Stored records

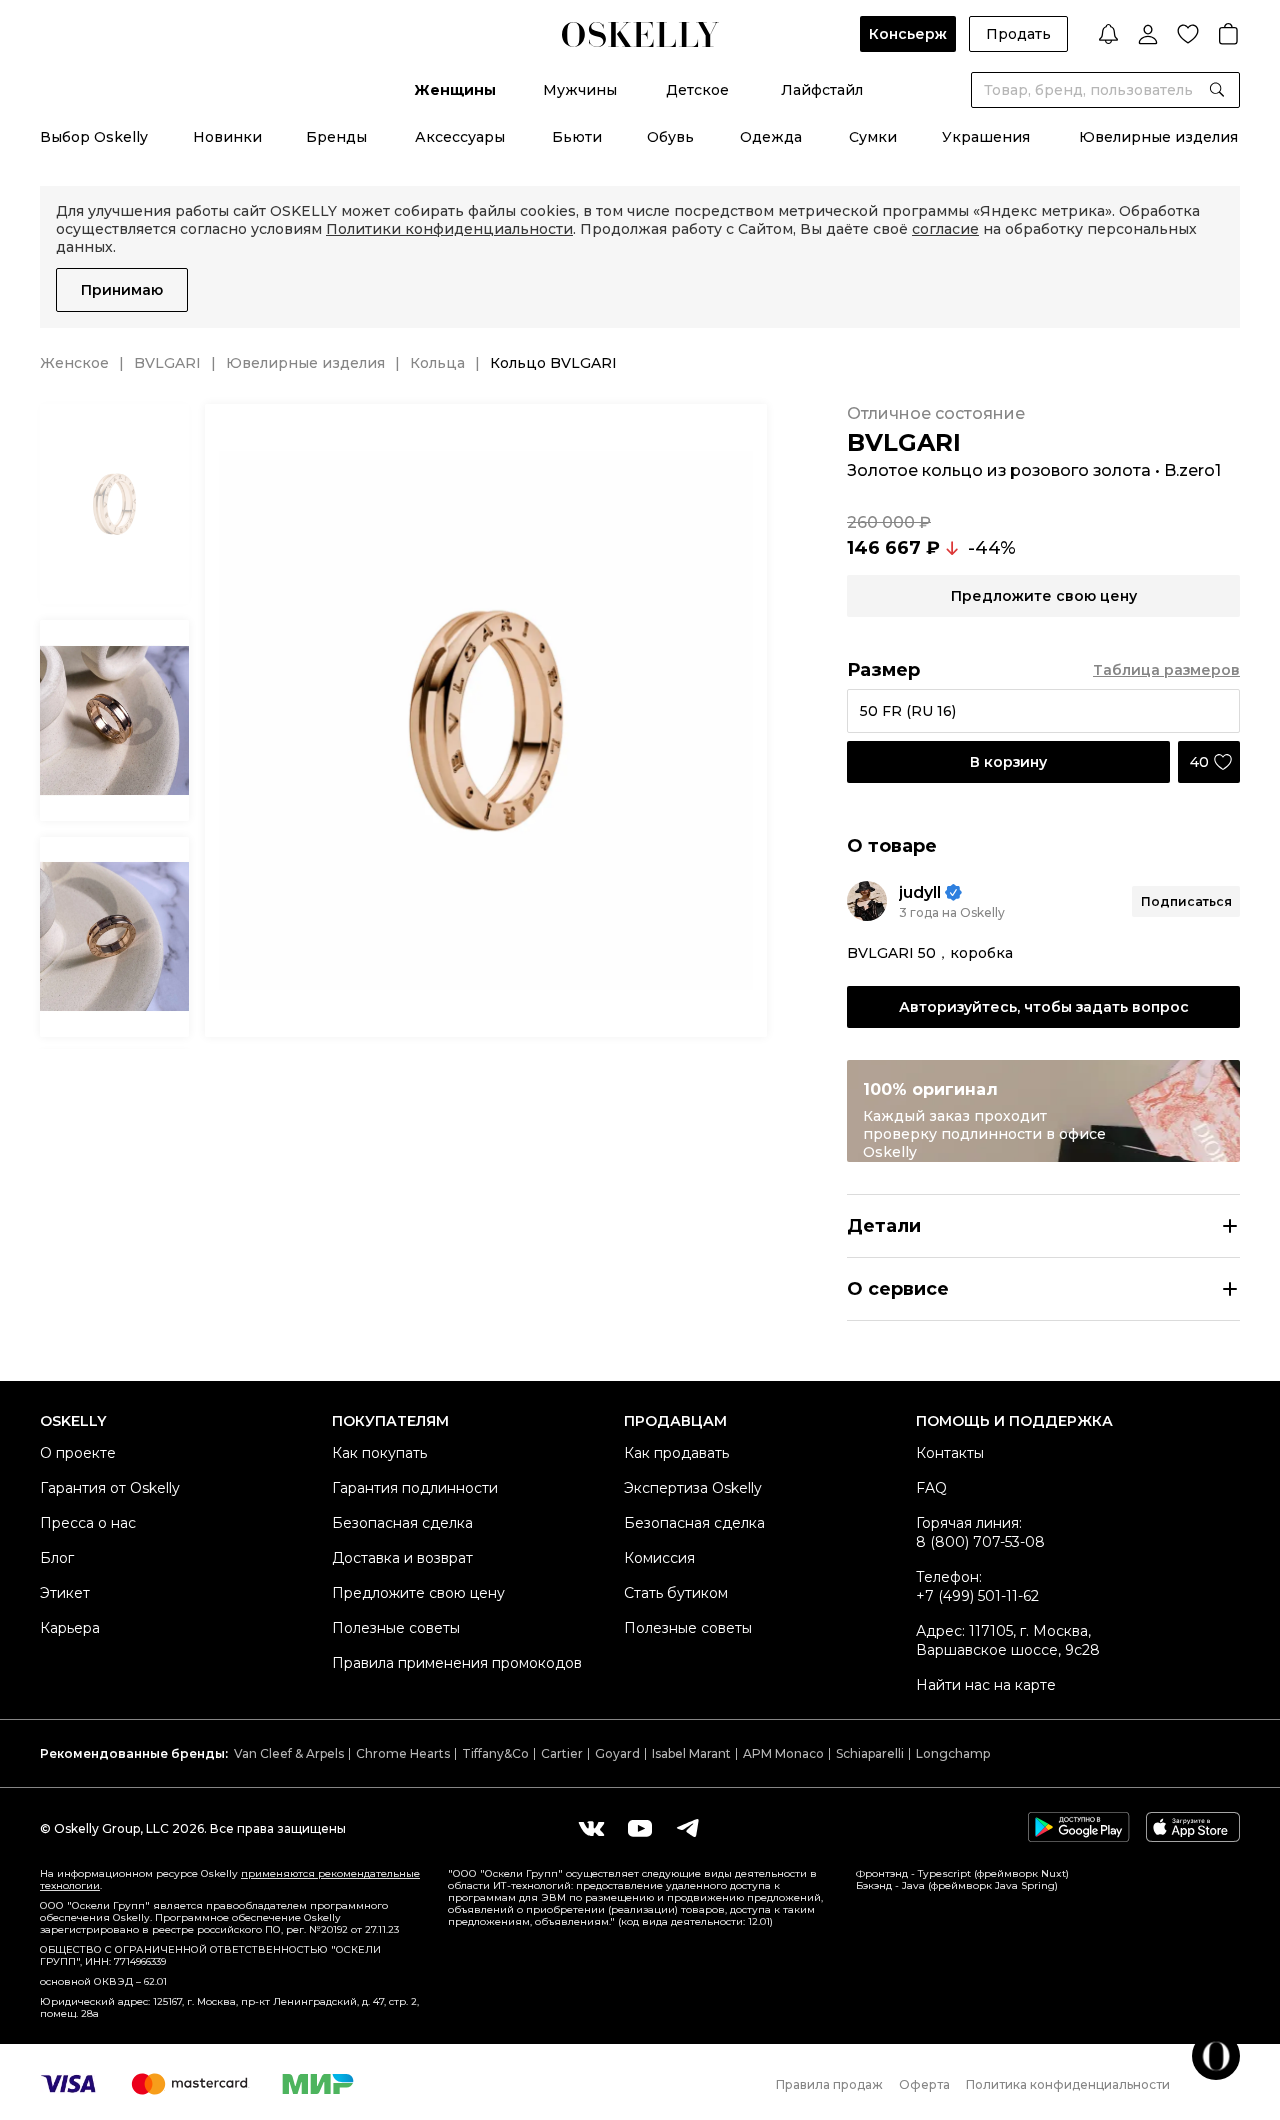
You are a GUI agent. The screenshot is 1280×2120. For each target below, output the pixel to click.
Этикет (65, 1593)
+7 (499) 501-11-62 (977, 1596)
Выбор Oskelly (94, 137)
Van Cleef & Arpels (289, 1753)
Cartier (562, 1753)
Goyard (617, 1753)
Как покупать (379, 1453)
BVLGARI (167, 363)
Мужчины (580, 90)
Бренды (336, 137)
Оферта (924, 2084)
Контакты (950, 1453)
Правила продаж (829, 2084)
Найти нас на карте (986, 1685)
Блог (57, 1558)
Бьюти (577, 137)
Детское (697, 90)
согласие (945, 229)
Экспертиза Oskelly (693, 1488)
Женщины (455, 90)
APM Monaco (783, 1753)
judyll (920, 892)
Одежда (771, 137)
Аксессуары (460, 137)
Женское (74, 363)
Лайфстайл (822, 90)
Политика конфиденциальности (1068, 2084)
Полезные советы (396, 1628)
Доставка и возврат (402, 1558)
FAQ (931, 1488)
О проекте (78, 1453)
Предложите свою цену (418, 1593)
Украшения (986, 137)
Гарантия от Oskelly (110, 1488)
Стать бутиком (676, 1593)
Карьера (70, 1628)
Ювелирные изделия (1158, 137)
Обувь (670, 137)
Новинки (227, 137)
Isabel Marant (691, 1753)
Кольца (437, 363)
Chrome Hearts (403, 1753)
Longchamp (953, 1753)
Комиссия (659, 1558)
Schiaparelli (870, 1753)
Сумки (873, 137)
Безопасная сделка (402, 1523)
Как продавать (676, 1453)
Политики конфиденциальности (449, 229)
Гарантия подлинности (415, 1488)
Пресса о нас (88, 1523)
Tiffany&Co (495, 1753)
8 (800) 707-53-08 (980, 1542)
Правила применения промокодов (457, 1663)
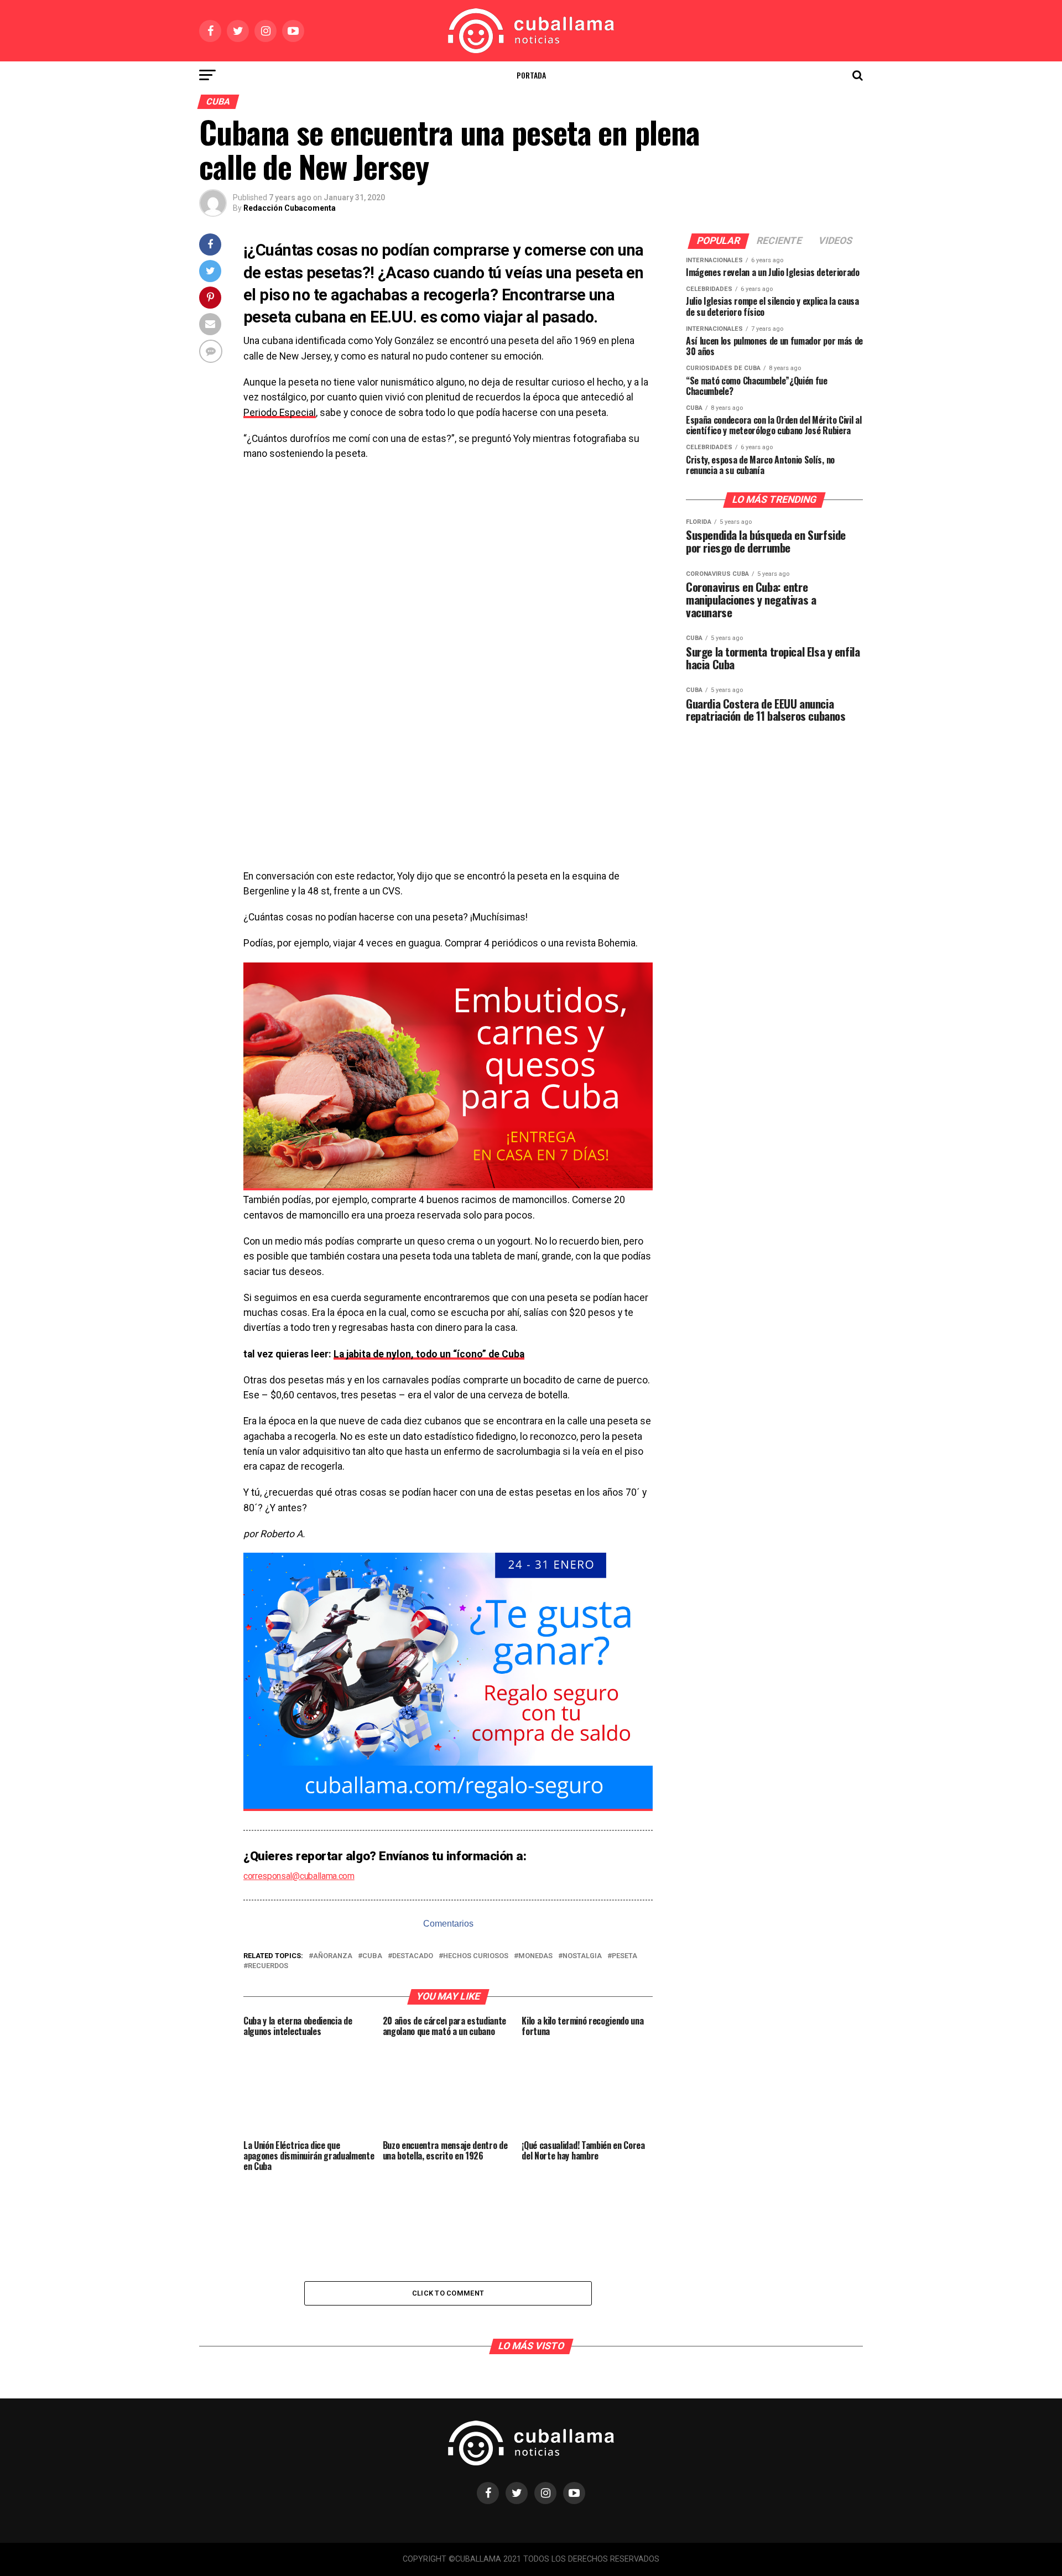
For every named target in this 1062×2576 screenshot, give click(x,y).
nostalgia (582, 1956)
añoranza (332, 1956)
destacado (412, 1956)
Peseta (624, 1956)
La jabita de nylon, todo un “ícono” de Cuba (429, 1354)
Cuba (372, 1956)
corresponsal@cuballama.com (299, 1876)
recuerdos (268, 1966)
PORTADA (531, 75)
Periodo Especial (279, 412)
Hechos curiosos (475, 1956)
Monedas (535, 1956)
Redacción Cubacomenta (289, 208)
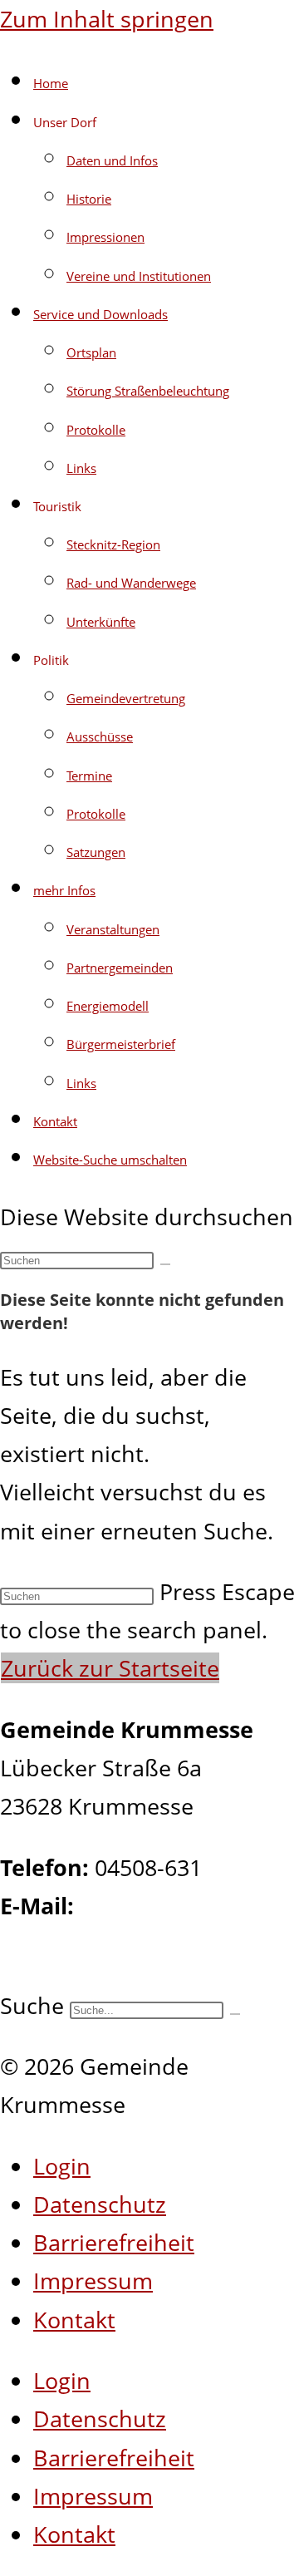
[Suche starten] (165, 1264)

Instructions to follow ▸ Leave the images behind and write out every entry exactly.

Response to the exercise ▸
You are a GUI agent. The screenshot is 1280×2120. For each target below, output the pixel to click.
Этикет (65, 1593)
+7 (499) 501-11-62 (977, 1596)
Выбор Oskelly (94, 137)
Van Cleef & Arpels (289, 1753)
Cartier (562, 1753)
Goyard (617, 1753)
Как покупать (379, 1453)
BVLGARI (167, 363)
Мужчины (580, 90)
Бренды (336, 137)
Оферта (924, 2084)
Контакты (950, 1453)
Правила продаж (829, 2084)
Найти нас на карте (986, 1685)
Блог (57, 1558)
Бьюти (577, 137)
Детское (697, 90)
согласие (945, 229)
Экспертиза Oskelly (693, 1488)
Женщины (455, 90)
APM Monaco (783, 1753)
judyll (920, 892)
Одежда (771, 137)
Аксессуары (460, 137)
Женское (74, 363)
Лайфстайл (822, 90)
Политика конфиденциальности (1068, 2084)
Полезные советы (396, 1628)
Доставка и возврат (402, 1558)
FAQ (931, 1488)
О проекте (78, 1453)
Предложите свою цену (418, 1593)
Украшения (986, 137)
Гарантия от Oskelly (110, 1488)
Стать бутиком (676, 1593)
Карьера (70, 1628)
Ювелирные изделия (1158, 137)
Обувь (670, 137)
Новинки (227, 137)
Isabel Marant (691, 1753)
Кольца (437, 363)
Chrome Hearts (403, 1753)
Longchamp (953, 1753)
Комиссия (659, 1558)
Schiaparelli (870, 1753)
Сумки (873, 137)
Безопасная сделка (402, 1523)
Как продавать (676, 1453)
Политики конфиденциальности (449, 229)
Гарантия подлинности (415, 1488)
Пресса о нас (88, 1523)
Tiffany&Co (495, 1753)
8 (800) 707-53-08 (980, 1542)
Правила применения промокодов (457, 1663)
For every named target in this 1062×2576 screenshot, give click(x,y).
nostalgia (582, 1956)
añoranza (332, 1956)
destacado (412, 1956)
Peseta (624, 1956)
La jabita de nylon, todo un “ícono” de Cuba (429, 1354)
Cuba (372, 1956)
corresponsal@cuballama.com (299, 1876)
recuerdos (268, 1966)
PORTADA (531, 75)
Periodo Especial (279, 412)
Hechos curiosos (475, 1956)
Monedas (535, 1956)
Redacción Cubacomenta (289, 208)
[Suche starten] (165, 1264)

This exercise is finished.